Spirit of Speed 1937 is considered to be one of the worst games of all time. The game has a 39.33% from GameRankings. IGN's Jeremy Dunham criticized nearly every aspect of the game, giving it a 2.2 out of 10 and called it "the poorest excuse for a Dreamcast game I have ever laid eyes on."
GameSpot rated it a 1.9 out of 10 and named it the Worst Game of 2000.

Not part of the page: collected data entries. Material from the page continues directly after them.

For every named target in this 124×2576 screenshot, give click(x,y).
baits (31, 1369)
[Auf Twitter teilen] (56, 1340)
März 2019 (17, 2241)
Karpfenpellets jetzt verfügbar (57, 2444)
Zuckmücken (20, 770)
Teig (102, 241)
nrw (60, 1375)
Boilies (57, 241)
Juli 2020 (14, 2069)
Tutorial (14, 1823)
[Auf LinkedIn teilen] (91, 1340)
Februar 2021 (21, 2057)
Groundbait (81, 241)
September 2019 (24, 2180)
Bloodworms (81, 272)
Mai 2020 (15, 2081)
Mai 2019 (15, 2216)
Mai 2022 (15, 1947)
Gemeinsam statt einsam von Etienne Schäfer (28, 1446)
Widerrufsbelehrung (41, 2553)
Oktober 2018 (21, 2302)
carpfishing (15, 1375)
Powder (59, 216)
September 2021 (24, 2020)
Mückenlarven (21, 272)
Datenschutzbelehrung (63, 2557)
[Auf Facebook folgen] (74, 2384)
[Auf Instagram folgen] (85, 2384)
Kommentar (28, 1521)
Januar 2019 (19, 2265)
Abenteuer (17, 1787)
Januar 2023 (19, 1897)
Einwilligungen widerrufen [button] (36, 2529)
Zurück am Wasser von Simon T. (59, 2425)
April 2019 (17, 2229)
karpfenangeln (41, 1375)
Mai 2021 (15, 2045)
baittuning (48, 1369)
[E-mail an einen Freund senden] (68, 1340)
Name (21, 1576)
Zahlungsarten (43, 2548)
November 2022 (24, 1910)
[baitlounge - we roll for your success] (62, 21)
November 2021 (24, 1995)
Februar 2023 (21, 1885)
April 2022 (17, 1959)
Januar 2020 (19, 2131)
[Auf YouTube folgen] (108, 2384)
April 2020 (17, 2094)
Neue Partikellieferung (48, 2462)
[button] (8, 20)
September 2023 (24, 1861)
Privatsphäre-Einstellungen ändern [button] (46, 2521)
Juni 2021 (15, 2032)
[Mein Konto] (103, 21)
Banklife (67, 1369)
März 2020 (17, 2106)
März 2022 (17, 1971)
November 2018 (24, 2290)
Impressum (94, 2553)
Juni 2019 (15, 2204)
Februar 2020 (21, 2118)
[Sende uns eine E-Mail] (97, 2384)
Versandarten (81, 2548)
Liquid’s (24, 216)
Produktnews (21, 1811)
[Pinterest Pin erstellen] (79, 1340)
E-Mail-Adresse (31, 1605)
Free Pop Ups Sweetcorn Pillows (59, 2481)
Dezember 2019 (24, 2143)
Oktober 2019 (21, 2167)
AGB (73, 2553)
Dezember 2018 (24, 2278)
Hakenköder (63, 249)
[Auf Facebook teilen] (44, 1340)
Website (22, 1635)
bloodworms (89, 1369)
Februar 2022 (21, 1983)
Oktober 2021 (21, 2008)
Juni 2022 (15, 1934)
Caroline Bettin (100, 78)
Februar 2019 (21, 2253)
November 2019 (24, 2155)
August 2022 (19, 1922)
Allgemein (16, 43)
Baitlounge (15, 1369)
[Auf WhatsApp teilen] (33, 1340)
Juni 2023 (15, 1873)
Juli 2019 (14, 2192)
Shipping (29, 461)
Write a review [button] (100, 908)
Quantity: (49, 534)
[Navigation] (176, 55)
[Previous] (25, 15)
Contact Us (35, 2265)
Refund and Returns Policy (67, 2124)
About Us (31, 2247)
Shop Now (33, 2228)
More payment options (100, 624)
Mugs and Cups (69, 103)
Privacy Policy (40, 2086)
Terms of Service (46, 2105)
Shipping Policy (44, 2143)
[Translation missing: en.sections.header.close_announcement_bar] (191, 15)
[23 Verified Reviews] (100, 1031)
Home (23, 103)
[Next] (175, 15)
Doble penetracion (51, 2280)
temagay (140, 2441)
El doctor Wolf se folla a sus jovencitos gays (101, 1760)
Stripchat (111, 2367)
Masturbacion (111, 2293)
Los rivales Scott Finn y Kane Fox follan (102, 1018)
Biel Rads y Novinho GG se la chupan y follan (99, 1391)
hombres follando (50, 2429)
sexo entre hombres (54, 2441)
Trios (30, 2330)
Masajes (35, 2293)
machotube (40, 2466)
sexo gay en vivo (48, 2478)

In an episode of James and Mike Mondays about this game, James Rolfe revealed that he has gotten requests to make an Angry Video Game Nerd episode on this game, and tried to make one, but while recording the game’s footage he and Mike Matei realized that there is nothing to say (eg. mock/make fun) about it and thus said episode was never made.
The PC version (which was published by MicroProse) was made by a received better reviews and is the better version of the game, with less glitches and no slow times.
There is no known reason for why Acclaim decided to publish this under the LJN name, but some say it was because they knew they had a terrible game on their hands.